Translational Regulation during Plant Immune Responses
In our study of TBF1, a TF important for the switch between growth and defense in plants, we found that its translation is tightly controlled by two upstream open reading frames (uORFs). Because translation of eukaryotic mRNAs begins at the AUG closest to the 5’ end, translation of these uORFs would cause dissociation of the ribosome from the mRNA before it reaches the downstream main open reading frame (mORF), TBF1. However, upon immune induction by the MAMP signal, elf18, or by the bacterial pathogen Pseudomonas syringae pv. maculicola ES4326 carrying the effector gene AvrRpt2 (Psm ES4326/AvrRpt2), the inhibitory effects of uORF1 and uORF2 are rapidly and transiently alleviated, leading to TBF1 protein production. Recently reported ribosome footprint-sequencing (Ribo-Seq) results showed that uORFs are much more widely present in both mammalian (>40%) and plant (>22% according to ours and others’ data) mRNAs.

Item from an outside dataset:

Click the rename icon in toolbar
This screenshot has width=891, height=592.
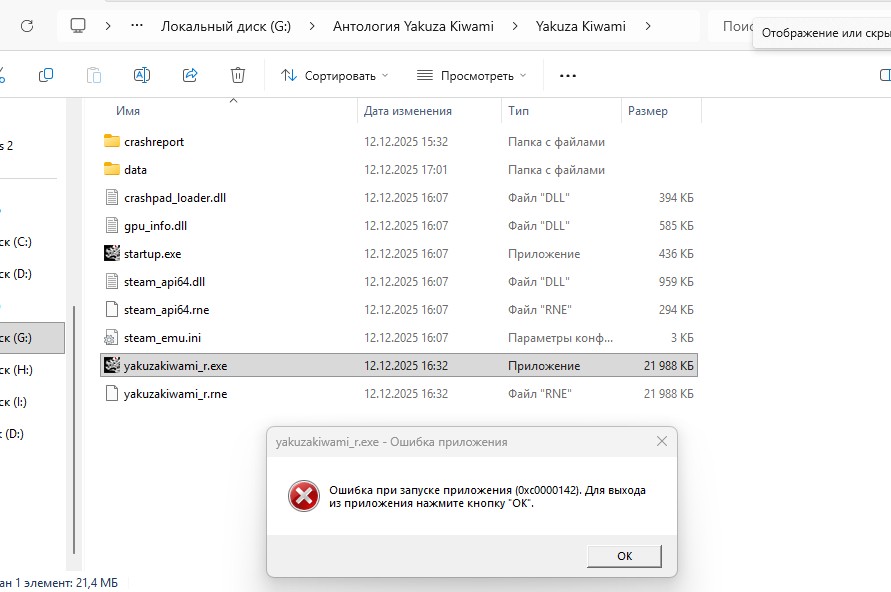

Currently, there are only a limited number of mechanistic studies reported about uORF-mediated translation regulation. In yeast, the translation of GCN4 downstream of 4 uORFs is induced by amino acid starvation through accumulation of uncharged tRNA which activates GCN2 kinase to phosphorylate and inactivate the translation initiation factor eIF2a. Our current data show that immune-related translation induction of TBF1 is through a novel mechanism. We have initiated a major effort of studying this translational regulatory mechanism using both genetic and genomic approaches (e.g., Ribo-Seq and RNA-Seq). For agricultural application, we are developing new tools to regulate both transcription and translation of defense genes in crops to minimize fitness costs commonly associated with enhanced immunity.
This work is partially supported by grants from the National Institutes of Health and the National Science Foundation.